In [None]:
import pandas as pd
import matplotlib.pyplot as plt

# Load data

In [None]:
data_path = 'data/'

In [None]:
data = pd.read_csv(f'{data_path}train_phase_1.csv')
data.date = pd.to_datetime(data.date, format='%Y-%m-%d %H:%M:%S')

test = pd.read_csv(f'{data_path}test_phase_1.csv')
test.date = pd.to_datetime(test.date, format='%Y-%m-%d %H:%M:%S')

In [None]:
data.head()

In [None]:
data.shape, test.shape

# Checks

First, we check that this data has the exact types we are waiting for.

In [None]:
assert data.dtypes.equals(pd.Series({
    'date': 'datetime64[ns]', 
    'wp1': 'float64', 
    'u': 'float64', 
    'v': 'float64', 
    'ws': 'float64', 
    'wd': 'float64',
}))

assert test.dtypes.equals(pd.Series({
    'date': 'datetime64[ns]', 
    'u': 'float64', 
    'v': 'float64', 
    'ws': 'float64', 
    'wd': 'float64',
}))

Then, we check that we have no NA values in the dataframes.

In [None]:
assert not data.isnull().any(axis=None) and not test.isnull().any(axis=None)
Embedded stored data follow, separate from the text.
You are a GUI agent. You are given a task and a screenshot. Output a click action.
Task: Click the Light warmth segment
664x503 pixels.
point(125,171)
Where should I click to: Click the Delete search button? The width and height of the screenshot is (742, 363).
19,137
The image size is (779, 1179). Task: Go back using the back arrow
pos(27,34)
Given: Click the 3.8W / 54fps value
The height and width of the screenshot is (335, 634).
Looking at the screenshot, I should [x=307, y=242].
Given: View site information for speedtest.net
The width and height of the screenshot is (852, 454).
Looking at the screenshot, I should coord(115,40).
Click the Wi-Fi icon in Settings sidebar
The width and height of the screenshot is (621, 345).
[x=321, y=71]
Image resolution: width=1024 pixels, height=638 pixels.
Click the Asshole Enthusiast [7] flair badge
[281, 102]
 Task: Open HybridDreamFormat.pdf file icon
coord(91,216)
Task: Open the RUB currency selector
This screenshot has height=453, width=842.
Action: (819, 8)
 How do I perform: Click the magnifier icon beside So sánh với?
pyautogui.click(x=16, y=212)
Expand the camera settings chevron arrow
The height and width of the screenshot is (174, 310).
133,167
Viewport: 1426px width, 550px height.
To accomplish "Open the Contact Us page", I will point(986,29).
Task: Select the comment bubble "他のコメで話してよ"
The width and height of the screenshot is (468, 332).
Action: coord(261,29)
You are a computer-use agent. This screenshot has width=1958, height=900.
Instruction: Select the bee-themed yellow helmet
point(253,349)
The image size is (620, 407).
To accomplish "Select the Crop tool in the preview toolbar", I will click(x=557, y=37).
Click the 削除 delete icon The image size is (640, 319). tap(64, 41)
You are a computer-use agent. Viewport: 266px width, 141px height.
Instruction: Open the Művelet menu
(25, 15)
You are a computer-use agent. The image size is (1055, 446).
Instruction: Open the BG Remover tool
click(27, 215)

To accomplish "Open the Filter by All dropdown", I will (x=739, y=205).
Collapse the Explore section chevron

Nice, our data is exactly the types we want, and no NA are present, we can pass on to an exploratory data analysis (EDA).

# EDA and first models

Let's start by checking what we want to predict : the power measurement wp1 of the first farm.

## Wp1

In [None]:
plt.plot(data.head(300).date, data.head(300).wp1)

In [None]:
data.wp1.hist()

In [None]:
data.wp1.min(), data.wp1.max()

## Windspeed

The Critical parameter in predicting the wind power, obviously seems to be the wind speed. Let us observe this parameter.

In [None]:
plt.plot(data.head(300).date, data.head(300).ws)

Let's see if there is any correlation between power and speed by taking a look at one of them, function of the other.

In [None]:
plt.scatter(data.head(300).ws, data.head(300).wp1)
plt.xlabel('windspeed')
plt.ylabel('windpower')


There clearly seems to be a correlation between the two ! When windspeed rises, the wind power rises, on average, even if the relation between the two is not linear. 

We can confirm this by calculating the correlation coeficient betwen the two. Actually we can directly calculate all of the correlation coefficient between all variables in the dataset in one line of code. Let us do so.

In [None]:
data.corr()

The correlation coefficient between windpseed and wind powe is 0.7 : this is very high indeed, our firt conclusion were true. Let us recall Pearson's definition of correlation, which is the one we used here.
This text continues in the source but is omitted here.